The survey also breaks down the professions that make up the lower-income percentiles. The lowest or 10th percentile is evenly composed of nursing aides, cashiers, cooks, housekeepers, and retail sales clerks. These low-skill jobs are easier to fill since the percentage of the population that falls into these income brackets is greater, which means the competition to attract good candidates is lower.

Middle Incomes

Looking at the middle class, the largest segment of the population, the professions that are most represented include secretaries, teachers, truck drivers, nurses, accountants, and customer service representatives. This is a diverse group whose professions span a wide array of industries and where salaries vary greatly. It’s where the majority of hires come from. For HR managers and recruiters, it means there’s a wide pool of candidates for certain jobs that have different salary expectations. This gives employers more flexibility in their recruiting strategies.

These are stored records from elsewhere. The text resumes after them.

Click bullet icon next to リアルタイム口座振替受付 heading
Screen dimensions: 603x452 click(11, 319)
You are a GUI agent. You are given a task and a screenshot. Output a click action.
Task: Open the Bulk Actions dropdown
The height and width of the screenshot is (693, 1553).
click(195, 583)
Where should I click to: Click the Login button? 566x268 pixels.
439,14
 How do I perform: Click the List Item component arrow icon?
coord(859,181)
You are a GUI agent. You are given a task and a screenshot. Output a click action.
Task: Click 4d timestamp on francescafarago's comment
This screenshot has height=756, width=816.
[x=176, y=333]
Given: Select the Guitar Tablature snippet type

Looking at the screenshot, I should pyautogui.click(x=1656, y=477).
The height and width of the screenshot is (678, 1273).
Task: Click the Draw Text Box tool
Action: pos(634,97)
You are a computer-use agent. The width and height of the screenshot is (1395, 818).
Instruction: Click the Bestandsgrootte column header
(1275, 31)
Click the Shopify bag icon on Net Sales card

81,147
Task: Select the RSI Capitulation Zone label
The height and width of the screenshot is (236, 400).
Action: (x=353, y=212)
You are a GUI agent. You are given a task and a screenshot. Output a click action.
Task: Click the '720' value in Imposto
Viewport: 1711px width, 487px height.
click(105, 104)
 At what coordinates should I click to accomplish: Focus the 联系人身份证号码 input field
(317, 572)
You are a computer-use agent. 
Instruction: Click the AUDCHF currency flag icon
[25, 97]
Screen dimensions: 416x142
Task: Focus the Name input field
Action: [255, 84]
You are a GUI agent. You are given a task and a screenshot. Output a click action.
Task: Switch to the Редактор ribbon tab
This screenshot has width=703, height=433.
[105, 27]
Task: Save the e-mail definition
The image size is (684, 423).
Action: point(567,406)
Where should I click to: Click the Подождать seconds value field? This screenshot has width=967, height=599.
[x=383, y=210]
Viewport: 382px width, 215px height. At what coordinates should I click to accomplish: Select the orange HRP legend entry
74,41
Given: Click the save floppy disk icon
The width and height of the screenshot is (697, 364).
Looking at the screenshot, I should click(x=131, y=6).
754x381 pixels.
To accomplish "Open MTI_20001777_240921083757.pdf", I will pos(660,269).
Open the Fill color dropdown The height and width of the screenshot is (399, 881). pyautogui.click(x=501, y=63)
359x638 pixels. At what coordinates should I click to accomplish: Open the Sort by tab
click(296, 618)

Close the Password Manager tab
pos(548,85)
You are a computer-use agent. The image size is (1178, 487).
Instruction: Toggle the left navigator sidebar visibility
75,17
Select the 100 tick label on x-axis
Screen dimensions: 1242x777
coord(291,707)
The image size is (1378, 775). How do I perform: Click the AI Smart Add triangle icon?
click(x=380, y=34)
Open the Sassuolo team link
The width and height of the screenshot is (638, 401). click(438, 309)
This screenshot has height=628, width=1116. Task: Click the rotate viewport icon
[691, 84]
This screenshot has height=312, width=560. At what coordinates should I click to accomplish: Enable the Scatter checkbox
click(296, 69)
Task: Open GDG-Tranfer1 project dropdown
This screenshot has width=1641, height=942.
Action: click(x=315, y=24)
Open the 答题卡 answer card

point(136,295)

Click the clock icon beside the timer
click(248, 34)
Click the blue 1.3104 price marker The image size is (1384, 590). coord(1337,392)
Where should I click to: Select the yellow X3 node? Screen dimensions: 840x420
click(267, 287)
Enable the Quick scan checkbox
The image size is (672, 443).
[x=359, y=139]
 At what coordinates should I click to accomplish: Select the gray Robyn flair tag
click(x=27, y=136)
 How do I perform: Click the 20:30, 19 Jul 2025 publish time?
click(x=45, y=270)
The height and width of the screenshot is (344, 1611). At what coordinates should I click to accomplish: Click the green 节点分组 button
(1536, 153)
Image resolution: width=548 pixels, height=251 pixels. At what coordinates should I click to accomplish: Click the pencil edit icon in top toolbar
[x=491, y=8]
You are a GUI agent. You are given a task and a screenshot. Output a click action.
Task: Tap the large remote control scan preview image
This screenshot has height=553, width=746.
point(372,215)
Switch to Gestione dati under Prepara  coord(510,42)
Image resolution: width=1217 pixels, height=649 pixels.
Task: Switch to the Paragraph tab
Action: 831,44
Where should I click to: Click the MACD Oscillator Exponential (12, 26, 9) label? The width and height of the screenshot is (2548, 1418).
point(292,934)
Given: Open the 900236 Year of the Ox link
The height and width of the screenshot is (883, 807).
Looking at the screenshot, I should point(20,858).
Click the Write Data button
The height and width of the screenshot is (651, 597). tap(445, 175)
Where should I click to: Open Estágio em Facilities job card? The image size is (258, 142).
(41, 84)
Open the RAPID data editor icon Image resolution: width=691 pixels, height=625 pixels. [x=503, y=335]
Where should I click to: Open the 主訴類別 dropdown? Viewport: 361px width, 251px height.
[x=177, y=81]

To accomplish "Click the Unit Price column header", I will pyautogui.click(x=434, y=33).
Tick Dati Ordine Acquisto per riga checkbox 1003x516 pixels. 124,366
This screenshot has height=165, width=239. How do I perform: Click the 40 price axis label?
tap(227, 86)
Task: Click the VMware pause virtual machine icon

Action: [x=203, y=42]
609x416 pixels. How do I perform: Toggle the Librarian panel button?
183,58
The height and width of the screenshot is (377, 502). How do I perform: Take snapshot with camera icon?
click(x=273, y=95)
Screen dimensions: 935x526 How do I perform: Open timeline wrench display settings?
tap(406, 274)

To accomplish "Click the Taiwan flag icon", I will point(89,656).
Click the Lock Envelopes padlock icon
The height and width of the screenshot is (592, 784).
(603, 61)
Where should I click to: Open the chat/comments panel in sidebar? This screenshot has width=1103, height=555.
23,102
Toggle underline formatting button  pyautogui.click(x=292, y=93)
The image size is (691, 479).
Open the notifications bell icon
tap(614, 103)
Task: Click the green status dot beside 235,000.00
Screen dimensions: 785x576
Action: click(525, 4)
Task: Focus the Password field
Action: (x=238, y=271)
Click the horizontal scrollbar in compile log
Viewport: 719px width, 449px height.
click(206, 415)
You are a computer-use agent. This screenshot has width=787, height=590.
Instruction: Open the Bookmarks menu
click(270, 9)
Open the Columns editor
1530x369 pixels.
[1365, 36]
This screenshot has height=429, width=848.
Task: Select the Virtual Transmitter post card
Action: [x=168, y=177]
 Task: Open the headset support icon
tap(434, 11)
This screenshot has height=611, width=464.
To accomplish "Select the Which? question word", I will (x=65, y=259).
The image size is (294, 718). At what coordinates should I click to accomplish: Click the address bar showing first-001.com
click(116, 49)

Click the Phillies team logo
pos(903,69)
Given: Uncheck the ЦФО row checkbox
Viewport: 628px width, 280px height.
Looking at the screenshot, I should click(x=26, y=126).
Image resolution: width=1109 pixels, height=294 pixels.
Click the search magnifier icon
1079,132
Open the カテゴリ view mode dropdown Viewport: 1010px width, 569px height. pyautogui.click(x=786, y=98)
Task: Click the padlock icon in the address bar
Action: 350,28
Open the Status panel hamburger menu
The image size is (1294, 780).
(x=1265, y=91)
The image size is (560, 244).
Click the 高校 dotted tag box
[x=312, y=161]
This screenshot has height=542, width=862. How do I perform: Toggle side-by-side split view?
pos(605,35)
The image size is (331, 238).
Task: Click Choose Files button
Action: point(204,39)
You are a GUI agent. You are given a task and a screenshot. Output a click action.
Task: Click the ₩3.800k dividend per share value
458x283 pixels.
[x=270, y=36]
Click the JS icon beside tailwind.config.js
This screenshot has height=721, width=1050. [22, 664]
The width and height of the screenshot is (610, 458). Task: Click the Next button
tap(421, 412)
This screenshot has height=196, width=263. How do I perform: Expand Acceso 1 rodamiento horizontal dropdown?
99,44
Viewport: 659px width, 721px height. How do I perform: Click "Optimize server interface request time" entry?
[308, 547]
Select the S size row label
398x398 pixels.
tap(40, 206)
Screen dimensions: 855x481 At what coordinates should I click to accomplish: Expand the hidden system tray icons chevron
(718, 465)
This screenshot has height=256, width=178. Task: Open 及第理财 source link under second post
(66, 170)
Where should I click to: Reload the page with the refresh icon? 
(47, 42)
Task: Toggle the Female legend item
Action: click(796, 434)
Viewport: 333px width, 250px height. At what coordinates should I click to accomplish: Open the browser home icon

Managerial positions also encompass a wide range of incomes. In fact, being a manager is the most common job for the upper-middle to higher class (70th to 99th percentile). This is not surprising since the title of manager can apply to vary degrees of responsibility, experience, and salary in different industries. For example, two managers can be on opposite sides of the salary spectrum if one is a restaurant manager while the other is a client accounts manager.

Sales supervisors are also represented across all income brackets. This job title is so broad that there are sales supervisors who make as little as $12,000 or as much as six figures a year. As you can see, job titles and descriptions have a huge impact on candidate expectations. Income inequality is also something to consider and be aware of. In the last 40 years, income grew by only 9 percent for households in the 60th percentile, while growing a significant 36 percent for those in the 95th percentile.

Putting it into Practice

What does this all mean to HR professionals? The salary-to-profession ratio is important to keep in mind so that you can offer competitive salaries that fit within expectations for given profession or level of education and experience. And knowing where the job you’re trying to fill fits within the labor market can help you better develop your job titles and descriptions, as well as compensation.

What other considerations do you think are important for HR managers and recruiters to keep in mind when looking at income breakdowns in the labor market?

Adina Miron

3 Comments

  • Avatar Susan Devers says:

    I really liked the idea that you outlined in this article. Knowing where a specific job fits within the labor market is the first consideration when creating both job descriptions and compensation strategy. Maybe not all employees are driven by financial compensation, but in the long term, no other benefit can compete with that type of motivation.

  • Avatar Jack Cleary says:

    The demographic composition of the labor market is changing continuously, and the motivation and expectations of job candidates are evolving too. It is essential for HR professionals to understand what motivates workers. Do they want compensation, prestige, or autonomy at work? Sometimes financial compensation is not the stronger reason for wanting a particular job, so HR professionals should adapt their strategies in order to motivate workers that are not just driven by money.

  • Avatar Alan Fill says:

    A competitor that offers better pay or benefits can affect the way your company recruits. Sometimes you can keep up with the financial compensation that your competitor offers, but you should also consider your company’s strengths, such as a friendly work environment, job satisfaction, job security, opportunities for promotion, or a flexible schedule. When you do this, you’ll notice that some potential candidates appreciate their quality of life more than the biggest salary.